## Tareas y ejercicios
1. Según el comentario sobre José, explica por qué la prisión es "un eslabón más" de su historia.
2. De acuerdo con el comentario sobre José, ¿en qué halla José la bondad de Dios durante los años en la prisión?
3. Prosigue el comentario sobre José a partir de su última oración.

## Fragmento del texto
═══

Comentario Bíblico: 8. JOSÉ, SEÑOR DE EGIPTO
Emiliano Jiménez Hernández
8. JOSÉ, SEÑOR DE EGIPTO
El Señor está con José y da éxito a cuanto emprende. Es una constante en la
historia de José. Pero la presencia y asistencia de Dios no ahorra a José
las horas angustiosas en el fondo de la cisterna, cuando José se hunde en el
fango, aunque luego Dios le saque de él. No le ahorra los años de angustia
en el olvido de la prisión, pero allí José halla la bondad de Dios en la
benevolencia de los guardianes y de los prisioneros. La sabiduría de Dios
"no abandonó al justo vendido, sino que lo preservó del pecado. Descendió
con él en la prisión, y no lo abandonó mientras estuvo en cadenas, hasta que
le procuró el cetro real y poder sobre sus adversarios, desenmascarando como
falsos a sus acusadores, y le dio una gloria eterna" (Sb 10,13-14).
La prisión es un eslabón más de la historia de José. Dios le conduce según
su designio. La cárcel pone a José en contacto con personas cercanas al rey
de Egipto. "Delante de ellos envió a un hombre, José, vendido como esclavo.
Afligieron sus pies con grilletes, por su cuello pasaron las cadenas, hasta
que se cumplió su palabra, y le acreditó la palabra de Yahveh. El rey mandó
a soltarle, el soberano de pueblos, a dejarle libre; le nombró señor de su
casa, gobernador de toda su riqueza, para instruir a sus ministros con su
sabiduría y hacer sabios a sus ancianos" (Sal 105,17-22).
Con estas palabras el salmista, al hacer memoria de la historia de Israel,
describe la vida y ascenso del José a la corte real de Egipto. El salmista
presenta a José dotado de la sabiduría de Dios, por lo que instruye a los
consejeros del Faraón. El mismo Faraón queda impresionado y reconoce a Dios
como fuente de la sabiduría de José. Así lo proclama ante sus servidores:
"¿Podremos encontrar otro como éste que tenga el espíritu de Dios?" (41,38).
Lo confiesa igualmente ante José: "Después de haberte dado Dios a conocer
todo esto, no hay sabio como tú" (41,39).

═══

## Líneas de datos
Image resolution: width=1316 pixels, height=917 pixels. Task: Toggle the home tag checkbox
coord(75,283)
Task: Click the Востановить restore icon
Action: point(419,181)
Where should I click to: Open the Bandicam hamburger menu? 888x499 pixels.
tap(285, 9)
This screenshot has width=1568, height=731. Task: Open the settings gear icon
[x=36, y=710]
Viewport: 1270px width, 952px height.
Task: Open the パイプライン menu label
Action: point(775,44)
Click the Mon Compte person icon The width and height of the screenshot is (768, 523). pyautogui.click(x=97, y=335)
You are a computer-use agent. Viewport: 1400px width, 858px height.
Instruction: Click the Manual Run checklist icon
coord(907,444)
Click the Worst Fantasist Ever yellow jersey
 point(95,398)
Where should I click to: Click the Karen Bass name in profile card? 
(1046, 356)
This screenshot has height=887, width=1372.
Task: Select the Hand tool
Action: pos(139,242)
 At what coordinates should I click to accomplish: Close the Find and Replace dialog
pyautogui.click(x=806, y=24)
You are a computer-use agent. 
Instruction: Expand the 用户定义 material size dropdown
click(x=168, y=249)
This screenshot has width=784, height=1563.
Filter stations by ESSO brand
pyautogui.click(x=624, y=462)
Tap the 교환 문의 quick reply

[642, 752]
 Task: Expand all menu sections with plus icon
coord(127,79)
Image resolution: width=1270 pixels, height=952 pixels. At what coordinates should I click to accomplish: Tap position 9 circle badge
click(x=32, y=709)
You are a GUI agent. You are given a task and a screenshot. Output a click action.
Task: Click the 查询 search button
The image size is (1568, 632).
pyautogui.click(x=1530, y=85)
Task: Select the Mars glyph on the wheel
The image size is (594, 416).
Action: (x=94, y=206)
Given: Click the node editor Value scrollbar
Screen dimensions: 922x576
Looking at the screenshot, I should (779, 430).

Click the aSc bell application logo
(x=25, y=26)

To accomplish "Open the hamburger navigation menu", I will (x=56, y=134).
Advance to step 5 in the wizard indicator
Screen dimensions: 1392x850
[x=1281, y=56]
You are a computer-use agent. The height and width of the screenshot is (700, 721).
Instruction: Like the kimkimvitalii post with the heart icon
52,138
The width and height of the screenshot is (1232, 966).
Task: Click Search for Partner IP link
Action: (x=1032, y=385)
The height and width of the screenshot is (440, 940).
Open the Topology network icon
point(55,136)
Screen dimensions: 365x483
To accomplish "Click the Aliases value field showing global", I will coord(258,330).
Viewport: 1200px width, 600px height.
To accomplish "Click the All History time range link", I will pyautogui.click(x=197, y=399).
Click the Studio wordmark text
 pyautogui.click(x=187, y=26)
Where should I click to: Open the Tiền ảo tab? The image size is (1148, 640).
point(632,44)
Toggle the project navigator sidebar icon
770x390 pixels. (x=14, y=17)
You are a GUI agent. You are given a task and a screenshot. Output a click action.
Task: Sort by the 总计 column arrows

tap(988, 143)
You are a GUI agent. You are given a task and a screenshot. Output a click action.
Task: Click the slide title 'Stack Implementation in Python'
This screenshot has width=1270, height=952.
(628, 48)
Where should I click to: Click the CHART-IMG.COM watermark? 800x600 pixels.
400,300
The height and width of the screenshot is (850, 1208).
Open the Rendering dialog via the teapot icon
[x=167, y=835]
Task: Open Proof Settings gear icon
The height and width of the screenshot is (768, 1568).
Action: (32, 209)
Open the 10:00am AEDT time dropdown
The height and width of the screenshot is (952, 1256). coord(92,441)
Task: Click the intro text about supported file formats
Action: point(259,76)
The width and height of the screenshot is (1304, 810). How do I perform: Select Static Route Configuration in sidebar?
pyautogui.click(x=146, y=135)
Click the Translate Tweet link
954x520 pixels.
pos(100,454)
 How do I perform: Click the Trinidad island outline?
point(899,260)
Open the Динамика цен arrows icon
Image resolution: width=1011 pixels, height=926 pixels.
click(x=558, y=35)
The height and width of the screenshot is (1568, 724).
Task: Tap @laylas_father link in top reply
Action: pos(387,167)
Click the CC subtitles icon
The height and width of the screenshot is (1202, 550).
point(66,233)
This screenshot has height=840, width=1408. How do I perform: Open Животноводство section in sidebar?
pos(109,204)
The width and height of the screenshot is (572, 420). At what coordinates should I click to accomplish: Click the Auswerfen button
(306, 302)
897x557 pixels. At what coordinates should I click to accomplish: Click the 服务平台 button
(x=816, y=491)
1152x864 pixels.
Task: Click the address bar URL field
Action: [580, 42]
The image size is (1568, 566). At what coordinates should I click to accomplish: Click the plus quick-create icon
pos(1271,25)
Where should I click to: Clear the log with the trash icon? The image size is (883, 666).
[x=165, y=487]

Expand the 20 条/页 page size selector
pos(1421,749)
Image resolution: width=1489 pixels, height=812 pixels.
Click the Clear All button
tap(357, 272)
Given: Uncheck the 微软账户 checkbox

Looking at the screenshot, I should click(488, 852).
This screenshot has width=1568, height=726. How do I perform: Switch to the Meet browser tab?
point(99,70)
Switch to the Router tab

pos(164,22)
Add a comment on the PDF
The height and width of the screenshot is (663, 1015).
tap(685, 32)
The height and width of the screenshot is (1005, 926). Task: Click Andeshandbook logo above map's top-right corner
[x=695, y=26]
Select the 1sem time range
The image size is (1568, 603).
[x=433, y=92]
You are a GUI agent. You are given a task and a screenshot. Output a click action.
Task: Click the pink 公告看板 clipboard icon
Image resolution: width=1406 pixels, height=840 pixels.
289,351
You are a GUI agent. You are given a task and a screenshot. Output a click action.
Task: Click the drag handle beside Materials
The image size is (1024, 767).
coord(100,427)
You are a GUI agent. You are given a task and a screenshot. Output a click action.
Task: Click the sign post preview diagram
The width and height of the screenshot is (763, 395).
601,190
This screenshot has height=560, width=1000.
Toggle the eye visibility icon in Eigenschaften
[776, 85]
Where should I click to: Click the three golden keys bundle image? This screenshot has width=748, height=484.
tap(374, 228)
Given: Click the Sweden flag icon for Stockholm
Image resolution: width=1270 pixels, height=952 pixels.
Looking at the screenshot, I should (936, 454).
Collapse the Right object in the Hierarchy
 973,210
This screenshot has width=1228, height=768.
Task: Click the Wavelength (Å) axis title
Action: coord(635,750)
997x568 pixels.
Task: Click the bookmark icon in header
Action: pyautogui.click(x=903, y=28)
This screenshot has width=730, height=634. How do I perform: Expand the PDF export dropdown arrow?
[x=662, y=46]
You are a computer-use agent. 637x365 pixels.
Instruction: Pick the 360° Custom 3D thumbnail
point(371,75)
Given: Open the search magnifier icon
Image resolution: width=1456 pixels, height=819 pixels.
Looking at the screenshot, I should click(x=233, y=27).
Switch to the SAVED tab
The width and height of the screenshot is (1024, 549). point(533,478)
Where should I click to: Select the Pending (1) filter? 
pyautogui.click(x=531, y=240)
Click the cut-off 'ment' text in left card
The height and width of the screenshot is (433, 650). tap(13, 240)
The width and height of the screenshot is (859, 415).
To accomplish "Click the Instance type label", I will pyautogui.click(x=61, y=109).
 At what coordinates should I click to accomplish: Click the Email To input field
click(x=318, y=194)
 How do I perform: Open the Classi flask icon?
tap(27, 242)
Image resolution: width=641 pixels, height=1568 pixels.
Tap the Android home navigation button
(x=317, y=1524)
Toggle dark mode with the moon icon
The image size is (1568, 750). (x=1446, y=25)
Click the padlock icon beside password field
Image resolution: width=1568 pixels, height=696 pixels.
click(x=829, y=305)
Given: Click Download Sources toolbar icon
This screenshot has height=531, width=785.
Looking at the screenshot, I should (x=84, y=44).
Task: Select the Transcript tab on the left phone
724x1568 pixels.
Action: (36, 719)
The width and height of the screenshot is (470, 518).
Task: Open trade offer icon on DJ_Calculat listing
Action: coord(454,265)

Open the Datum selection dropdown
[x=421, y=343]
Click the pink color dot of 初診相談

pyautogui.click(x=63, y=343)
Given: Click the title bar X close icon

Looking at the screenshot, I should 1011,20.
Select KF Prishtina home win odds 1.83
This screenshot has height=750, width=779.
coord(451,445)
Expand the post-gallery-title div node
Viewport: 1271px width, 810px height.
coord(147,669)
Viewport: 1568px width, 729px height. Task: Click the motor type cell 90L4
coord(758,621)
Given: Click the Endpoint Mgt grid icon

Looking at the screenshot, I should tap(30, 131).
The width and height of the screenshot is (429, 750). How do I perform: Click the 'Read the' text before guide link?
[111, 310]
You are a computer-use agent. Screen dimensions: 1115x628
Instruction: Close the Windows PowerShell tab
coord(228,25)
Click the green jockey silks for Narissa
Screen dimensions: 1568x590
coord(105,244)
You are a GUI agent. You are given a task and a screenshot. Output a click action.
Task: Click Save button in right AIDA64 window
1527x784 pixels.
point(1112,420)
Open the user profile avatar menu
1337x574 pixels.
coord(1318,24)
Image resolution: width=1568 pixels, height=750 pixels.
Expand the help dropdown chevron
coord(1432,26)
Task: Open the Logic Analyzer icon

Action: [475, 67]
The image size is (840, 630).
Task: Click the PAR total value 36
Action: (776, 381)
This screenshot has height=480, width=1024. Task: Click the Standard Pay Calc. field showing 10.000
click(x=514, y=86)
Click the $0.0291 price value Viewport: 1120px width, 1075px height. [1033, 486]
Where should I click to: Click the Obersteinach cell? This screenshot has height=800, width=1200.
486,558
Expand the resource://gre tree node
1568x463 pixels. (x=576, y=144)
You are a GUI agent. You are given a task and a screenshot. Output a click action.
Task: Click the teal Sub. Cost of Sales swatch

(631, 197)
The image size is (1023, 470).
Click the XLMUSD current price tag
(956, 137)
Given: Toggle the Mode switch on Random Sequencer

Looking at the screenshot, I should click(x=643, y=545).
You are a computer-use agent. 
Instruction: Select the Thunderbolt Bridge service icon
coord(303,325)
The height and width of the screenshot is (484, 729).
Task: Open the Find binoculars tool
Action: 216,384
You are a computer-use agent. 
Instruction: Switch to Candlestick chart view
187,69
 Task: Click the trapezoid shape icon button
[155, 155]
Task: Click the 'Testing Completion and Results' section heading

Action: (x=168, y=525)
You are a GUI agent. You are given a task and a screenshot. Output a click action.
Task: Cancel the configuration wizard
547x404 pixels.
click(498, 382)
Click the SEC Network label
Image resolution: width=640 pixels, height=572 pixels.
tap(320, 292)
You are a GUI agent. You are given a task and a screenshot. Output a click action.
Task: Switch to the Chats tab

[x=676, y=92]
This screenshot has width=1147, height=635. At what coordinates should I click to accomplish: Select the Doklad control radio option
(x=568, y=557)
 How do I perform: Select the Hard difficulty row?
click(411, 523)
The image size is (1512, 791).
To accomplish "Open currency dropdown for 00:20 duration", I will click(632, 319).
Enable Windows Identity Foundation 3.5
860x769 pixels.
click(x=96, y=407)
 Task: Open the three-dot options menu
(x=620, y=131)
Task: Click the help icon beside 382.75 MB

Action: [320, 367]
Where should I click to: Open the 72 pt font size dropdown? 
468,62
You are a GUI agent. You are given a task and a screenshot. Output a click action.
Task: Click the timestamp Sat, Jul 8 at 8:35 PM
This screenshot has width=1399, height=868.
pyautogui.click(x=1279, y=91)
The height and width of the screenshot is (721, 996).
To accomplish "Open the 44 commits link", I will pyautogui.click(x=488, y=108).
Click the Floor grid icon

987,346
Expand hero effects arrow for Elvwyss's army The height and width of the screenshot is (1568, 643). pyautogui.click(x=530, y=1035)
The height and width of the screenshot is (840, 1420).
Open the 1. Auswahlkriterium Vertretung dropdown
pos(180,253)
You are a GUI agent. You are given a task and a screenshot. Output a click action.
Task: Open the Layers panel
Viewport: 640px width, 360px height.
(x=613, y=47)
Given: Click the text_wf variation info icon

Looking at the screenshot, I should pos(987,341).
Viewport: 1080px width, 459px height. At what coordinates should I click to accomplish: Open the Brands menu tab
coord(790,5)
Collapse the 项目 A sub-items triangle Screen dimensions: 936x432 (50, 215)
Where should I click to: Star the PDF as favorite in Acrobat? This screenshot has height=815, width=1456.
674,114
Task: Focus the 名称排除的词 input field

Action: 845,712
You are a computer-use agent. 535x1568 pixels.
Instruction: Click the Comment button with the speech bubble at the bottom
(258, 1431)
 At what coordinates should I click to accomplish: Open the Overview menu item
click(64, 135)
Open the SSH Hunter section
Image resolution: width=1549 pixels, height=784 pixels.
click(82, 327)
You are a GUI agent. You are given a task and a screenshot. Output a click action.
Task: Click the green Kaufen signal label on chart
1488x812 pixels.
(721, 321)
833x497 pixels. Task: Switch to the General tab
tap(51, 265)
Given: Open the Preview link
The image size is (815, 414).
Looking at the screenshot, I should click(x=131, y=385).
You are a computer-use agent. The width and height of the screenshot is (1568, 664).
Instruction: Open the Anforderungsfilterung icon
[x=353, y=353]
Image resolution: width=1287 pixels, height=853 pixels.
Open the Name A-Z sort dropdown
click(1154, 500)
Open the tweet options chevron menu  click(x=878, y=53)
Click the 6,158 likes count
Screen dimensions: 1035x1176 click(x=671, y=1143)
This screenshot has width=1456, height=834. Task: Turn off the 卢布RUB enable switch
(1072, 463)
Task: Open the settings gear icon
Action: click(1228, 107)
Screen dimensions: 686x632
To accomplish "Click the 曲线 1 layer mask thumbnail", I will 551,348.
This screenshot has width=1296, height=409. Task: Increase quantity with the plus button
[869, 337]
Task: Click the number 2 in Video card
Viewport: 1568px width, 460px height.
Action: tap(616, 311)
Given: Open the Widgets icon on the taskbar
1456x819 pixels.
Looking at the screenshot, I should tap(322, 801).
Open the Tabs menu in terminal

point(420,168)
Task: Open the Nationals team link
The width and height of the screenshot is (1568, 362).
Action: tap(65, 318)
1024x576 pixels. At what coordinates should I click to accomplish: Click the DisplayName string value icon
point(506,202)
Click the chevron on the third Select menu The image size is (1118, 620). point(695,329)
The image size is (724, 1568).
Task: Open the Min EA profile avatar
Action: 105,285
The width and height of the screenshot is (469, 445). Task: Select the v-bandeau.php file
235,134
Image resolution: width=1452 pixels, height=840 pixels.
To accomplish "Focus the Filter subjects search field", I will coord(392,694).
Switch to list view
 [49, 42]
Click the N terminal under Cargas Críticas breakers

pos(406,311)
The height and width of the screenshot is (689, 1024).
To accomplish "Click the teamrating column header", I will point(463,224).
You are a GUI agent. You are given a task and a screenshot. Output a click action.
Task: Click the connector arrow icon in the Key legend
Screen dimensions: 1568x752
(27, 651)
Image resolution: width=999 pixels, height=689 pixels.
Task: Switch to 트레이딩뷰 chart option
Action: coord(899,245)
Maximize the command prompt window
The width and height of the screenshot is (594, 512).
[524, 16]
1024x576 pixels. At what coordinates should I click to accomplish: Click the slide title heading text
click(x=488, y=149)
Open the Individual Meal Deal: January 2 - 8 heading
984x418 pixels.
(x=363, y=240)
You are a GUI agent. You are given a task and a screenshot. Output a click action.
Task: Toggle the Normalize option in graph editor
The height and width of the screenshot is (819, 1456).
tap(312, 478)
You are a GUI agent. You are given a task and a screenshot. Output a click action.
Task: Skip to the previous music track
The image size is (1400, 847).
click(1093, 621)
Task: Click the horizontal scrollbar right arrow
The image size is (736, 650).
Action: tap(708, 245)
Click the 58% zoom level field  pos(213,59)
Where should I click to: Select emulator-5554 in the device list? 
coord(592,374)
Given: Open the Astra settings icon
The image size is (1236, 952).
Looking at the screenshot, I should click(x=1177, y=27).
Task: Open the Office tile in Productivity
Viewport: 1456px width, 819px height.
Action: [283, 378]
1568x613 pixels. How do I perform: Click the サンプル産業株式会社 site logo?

═══

## Respuestas
1. La prisión es un eslabón más porque Dios conduce a José según su designio, y la cárcel lo pone en contacto con personas cercanas al rey de Egipto.

2. En la benevolencia de los guardianes y de los prisioneros.

3.
Pero Dios, presente en la vida del justo, no le ahorra el ser vendido, ser
injustamente encarcelado, pero sí le libra del pecado (Sb 10,13). "José en
la hora de la opresión observó el precepto y llegó a ser señor de Egipto"
(1M 2,53). Y como José el hebreo es reconocido como salvador de los
egipcios, así Jesús de Nazaret, al salir del sepulcro, es anunciado como
salvador de los gentiles (Hch 10).
José, aupado por la mano de Dios, es exaltado como gran Visir del reino.
Como Virrey de Egipto se casa con una egipcia, Asenat, tratando de inserirse
en el país que le ha acogido. Así lo expresan los nombres que da a sus dos
hijos: Manasés, porque Dios me ha hecho olvidar todas mis tribulaciones y la
casa de mi padre, y Efraím, porque Dios me ha hecho prosperar en el país de
mi aflicción. Pero, a pesar de toda la grandeza y la gloria obtenida, José
llama a Egipto "la tierra de mi aflicción" (41,52), pues siente la falta de
su padre a quien mostrar los hijos, que le nacen, y añora la tierra de
santidad.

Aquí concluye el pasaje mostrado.